___ ФРАГМЕНТ ТЕКСТА

Импортозамещение ПО: теория / практика
С 2014 года Россия взяла курс на замещение зарубежного ПО отечественными аналогами. Процесс ускорился благодаря введению санкций и отказу многих иностранных поставщиков работать с российским рынком. О темпах и сложностях импортозамещения портал «Бизнес России» анонимно поговорил с профессионалом в сфере информационной безопасности, руководителем направления в крупной компании ТЭК, работающем в сфере IT уже более 20 лет. Также обсудили проблемы отрасли и нюансы, замедляющие развитие рынка.
Текст: Светлана Балакай
Иллюстрации: Юлия Сараева
Амбициозные планы
– По вашему мнению, насколько реален этот план?
– Показать хорошие числа легко. Достаточно взять специфические программные продукты и в этих узких сегментах определять некие проценты. Простая магия чисел. Сужаем выборку – повышается процент. По факту нужно говорить не о каких-то сегментах рынка ПО, а про всю сферу ПО, начиная с операционных систем. На данный момент описываемое больше похоже на изображение, а не на достижение результата, что не приближает РФ к достижению технологического суверенитета, зато позволяет генерировать нужную статистику.

______

ЧТО ТРЕБУЕТСЯ:
a: Перепишите из текста об импортозамещении ПО всё, начиная со слов «Текст: Светлана Балакай» и вплоть до слов «генерировать нужную статистику.».
b: Какие темы беседы с собеседником называет текст об импортозамещении ПО? Перечислите их все.

___ ИСХОДНЫЕ СТРОКИ

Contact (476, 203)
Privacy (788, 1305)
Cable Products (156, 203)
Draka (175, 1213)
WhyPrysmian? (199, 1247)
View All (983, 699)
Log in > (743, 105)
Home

______

ОТВЕТЫ К ЗАДАНИЯМ:
a:
Текст: Светлана Балакай
Иллюстрации: Юлия Сараева
Амбициозные планы
– По вашему мнению, насколько реален этот план?
– Показать хорошие числа легко. Достаточно взять специфические программные продукты и в этих узких сегментах определять некие проценты. Простая магия чисел. Сужаем выборку – повышается процент. По факту нужно говорить не о каких-то сегментах рынка ПО, а про всю сферу ПО, начиная с операционных систем. На данный момент описываемое больше похоже на изображение, а не на достижение результата, что не приближает РФ к достижению технологического суверенитета, зато позволяет генерировать нужную статистику.

b:
- темпы импортозамещения
- сложности импортозамещения
- проблемы отрасли
- нюансы, замедляющие развитие рынка